:: Supplied data ::

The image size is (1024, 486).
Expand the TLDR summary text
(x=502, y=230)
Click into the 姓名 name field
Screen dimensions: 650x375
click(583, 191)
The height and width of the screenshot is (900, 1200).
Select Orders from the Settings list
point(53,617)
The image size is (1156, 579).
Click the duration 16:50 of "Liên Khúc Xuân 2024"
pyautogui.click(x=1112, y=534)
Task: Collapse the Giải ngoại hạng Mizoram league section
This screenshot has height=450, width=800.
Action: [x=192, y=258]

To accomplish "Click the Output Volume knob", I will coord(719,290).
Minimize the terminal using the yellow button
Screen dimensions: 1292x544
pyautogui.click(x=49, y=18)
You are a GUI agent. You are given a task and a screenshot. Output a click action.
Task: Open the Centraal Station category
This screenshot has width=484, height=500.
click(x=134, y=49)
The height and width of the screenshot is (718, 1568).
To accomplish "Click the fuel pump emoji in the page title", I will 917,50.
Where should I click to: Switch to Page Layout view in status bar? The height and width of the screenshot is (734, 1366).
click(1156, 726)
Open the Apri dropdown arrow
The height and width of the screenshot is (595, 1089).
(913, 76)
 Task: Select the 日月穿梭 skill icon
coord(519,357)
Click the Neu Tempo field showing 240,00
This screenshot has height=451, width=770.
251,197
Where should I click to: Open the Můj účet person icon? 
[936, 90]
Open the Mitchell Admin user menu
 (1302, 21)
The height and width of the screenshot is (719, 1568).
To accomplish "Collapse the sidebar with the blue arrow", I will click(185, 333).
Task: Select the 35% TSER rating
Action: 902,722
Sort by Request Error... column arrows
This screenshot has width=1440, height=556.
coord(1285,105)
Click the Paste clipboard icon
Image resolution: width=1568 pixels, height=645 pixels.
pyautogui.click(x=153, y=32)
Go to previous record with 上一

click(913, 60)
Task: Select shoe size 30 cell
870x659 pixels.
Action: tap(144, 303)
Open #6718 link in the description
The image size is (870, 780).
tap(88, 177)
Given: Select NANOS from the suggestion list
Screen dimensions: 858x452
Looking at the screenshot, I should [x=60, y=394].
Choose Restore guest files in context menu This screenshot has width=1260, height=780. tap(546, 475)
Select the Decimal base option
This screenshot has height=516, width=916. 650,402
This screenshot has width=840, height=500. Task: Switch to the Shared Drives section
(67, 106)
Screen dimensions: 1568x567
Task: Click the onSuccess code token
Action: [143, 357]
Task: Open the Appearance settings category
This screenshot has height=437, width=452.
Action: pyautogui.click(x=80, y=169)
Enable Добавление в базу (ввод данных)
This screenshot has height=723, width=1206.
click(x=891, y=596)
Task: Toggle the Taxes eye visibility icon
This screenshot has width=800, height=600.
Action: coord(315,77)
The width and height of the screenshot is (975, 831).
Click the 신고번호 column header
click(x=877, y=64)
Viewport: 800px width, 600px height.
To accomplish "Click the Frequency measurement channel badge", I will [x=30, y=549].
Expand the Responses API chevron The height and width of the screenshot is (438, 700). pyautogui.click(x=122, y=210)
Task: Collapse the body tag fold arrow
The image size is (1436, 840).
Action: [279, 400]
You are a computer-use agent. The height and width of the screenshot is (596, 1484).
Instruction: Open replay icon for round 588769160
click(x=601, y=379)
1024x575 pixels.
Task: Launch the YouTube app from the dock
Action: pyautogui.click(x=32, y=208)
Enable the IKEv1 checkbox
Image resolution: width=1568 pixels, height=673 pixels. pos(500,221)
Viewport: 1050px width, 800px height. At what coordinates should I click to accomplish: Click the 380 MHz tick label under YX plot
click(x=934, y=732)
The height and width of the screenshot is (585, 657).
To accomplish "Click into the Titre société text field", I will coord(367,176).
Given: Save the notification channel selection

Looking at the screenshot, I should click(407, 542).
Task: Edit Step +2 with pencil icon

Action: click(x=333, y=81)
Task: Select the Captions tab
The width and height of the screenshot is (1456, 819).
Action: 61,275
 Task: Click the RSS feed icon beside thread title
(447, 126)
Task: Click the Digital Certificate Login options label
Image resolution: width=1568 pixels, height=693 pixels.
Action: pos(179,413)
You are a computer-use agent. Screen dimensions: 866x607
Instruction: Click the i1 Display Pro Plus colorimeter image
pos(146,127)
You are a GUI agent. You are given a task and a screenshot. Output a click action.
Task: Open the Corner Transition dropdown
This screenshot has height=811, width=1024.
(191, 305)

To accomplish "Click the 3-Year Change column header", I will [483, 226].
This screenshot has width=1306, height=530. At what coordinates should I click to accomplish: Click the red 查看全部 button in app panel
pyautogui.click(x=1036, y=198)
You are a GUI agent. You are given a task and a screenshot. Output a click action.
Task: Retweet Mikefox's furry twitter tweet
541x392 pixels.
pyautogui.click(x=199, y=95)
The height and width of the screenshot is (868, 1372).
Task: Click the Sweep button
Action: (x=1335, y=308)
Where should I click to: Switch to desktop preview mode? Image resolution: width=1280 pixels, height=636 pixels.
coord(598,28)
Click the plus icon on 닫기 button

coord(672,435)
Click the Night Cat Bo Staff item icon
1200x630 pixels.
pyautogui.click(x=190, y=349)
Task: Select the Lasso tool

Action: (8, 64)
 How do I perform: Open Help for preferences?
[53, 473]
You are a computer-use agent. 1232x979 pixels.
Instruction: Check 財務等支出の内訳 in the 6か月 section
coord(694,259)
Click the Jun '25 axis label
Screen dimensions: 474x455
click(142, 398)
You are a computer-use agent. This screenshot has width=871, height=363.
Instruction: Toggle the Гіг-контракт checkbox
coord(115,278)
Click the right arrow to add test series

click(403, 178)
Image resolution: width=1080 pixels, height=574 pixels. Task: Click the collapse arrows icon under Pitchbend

:::

Brief: Please, starting with the first line of the material above, write out each line exactly and finish on the line that includes "Minimize the terminal using the yellow button".

Exercise response:
The image size is (1024, 486).
Expand the TLDR summary text
(x=502, y=230)
Click into the 姓名 name field
Screen dimensions: 650x375
click(583, 191)
The height and width of the screenshot is (900, 1200).
Select Orders from the Settings list
point(53,617)
The image size is (1156, 579).
Click the duration 16:50 of "Liên Khúc Xuân 2024"
pyautogui.click(x=1112, y=534)
Task: Collapse the Giải ngoại hạng Mizoram league section
This screenshot has height=450, width=800.
Action: [x=192, y=258]

To accomplish "Click the Output Volume knob", I will coord(719,290).
Minimize the terminal using the yellow button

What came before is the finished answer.